- [Exercise description]
Rewrite the records starting at the line that contains "540x900 pixels. At" and continuing to the end of the records. Swap "highlighted" for "selected", keep everything else the same, and leave out the pictures.

- [Extracted records]
===
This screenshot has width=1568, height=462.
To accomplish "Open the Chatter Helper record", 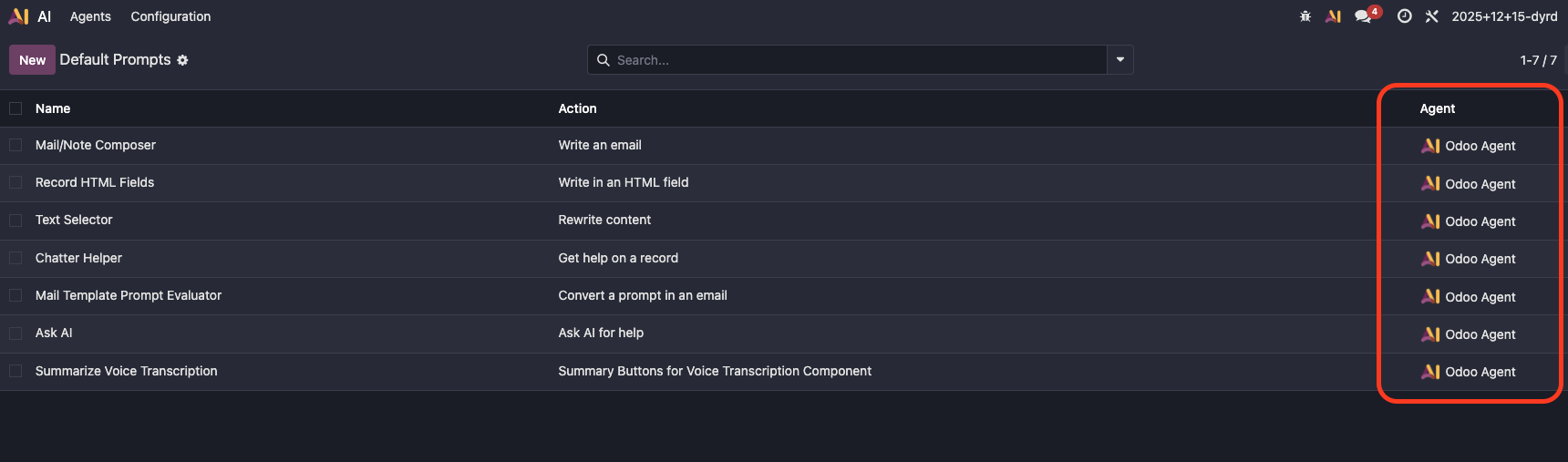I will click(78, 258).
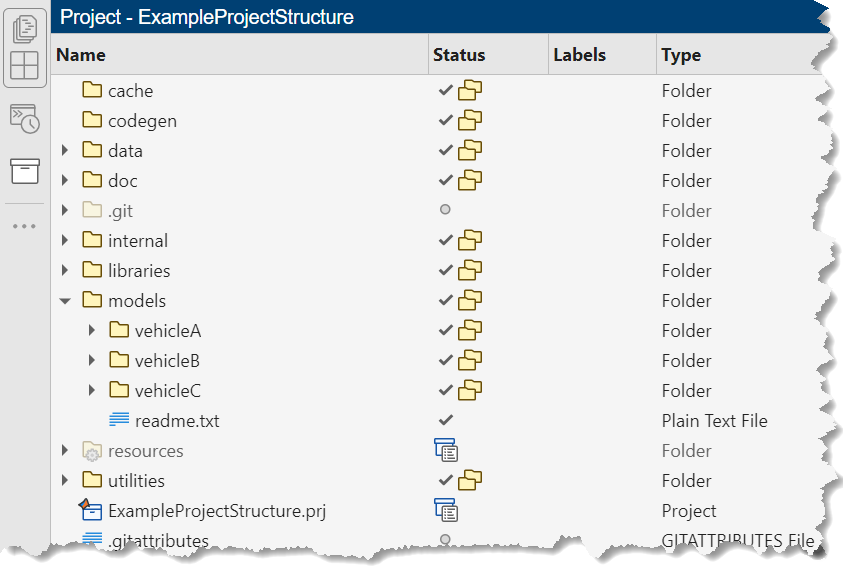Click the dashboard grid icon in sidebar
843x568 pixels.
tap(24, 66)
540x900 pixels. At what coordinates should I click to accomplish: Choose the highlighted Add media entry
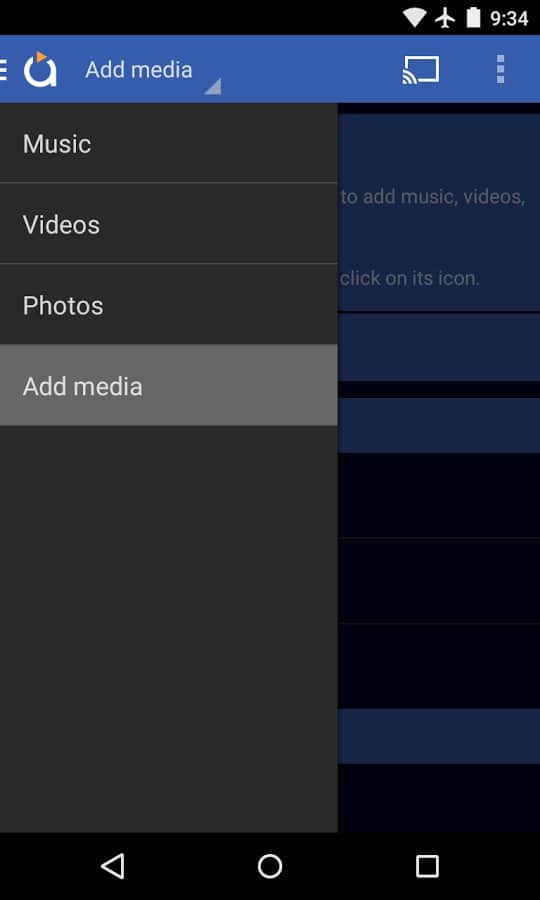[x=169, y=385]
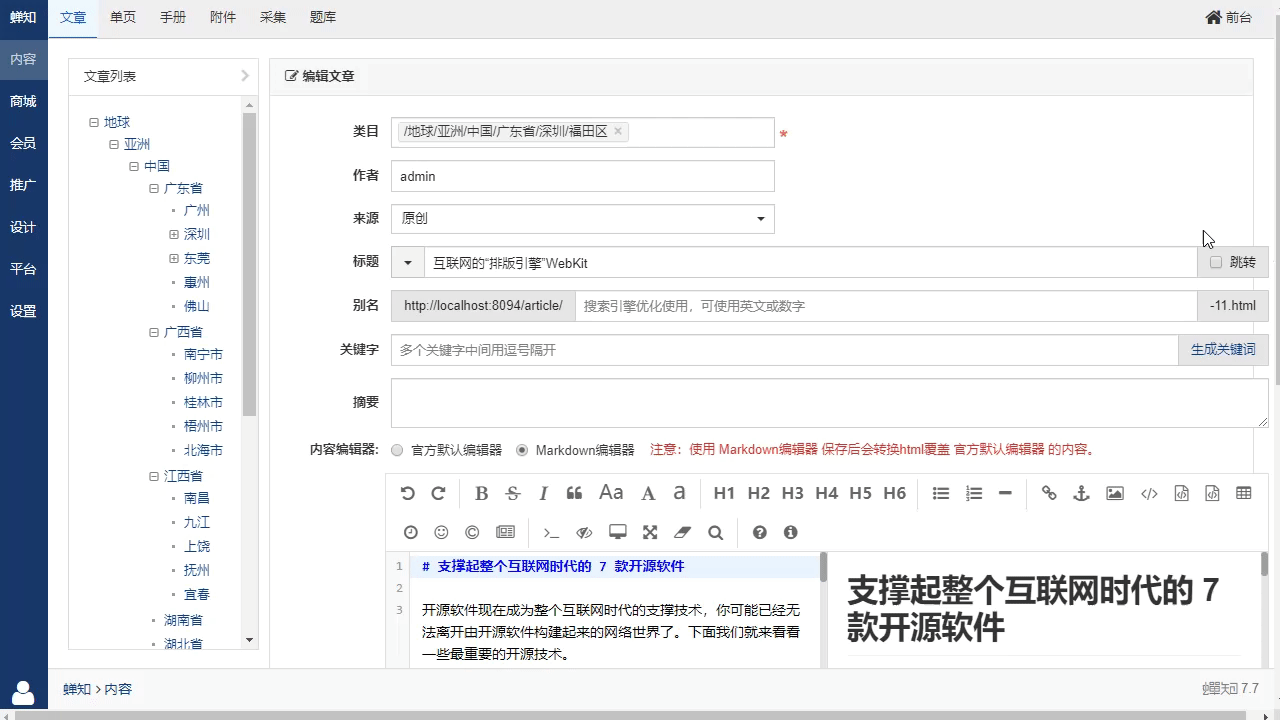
===
- [Solution to this exercise]
540x900 pixels. At what coordinates should I click to accomplish: Choose the selected Add media entry
[x=169, y=385]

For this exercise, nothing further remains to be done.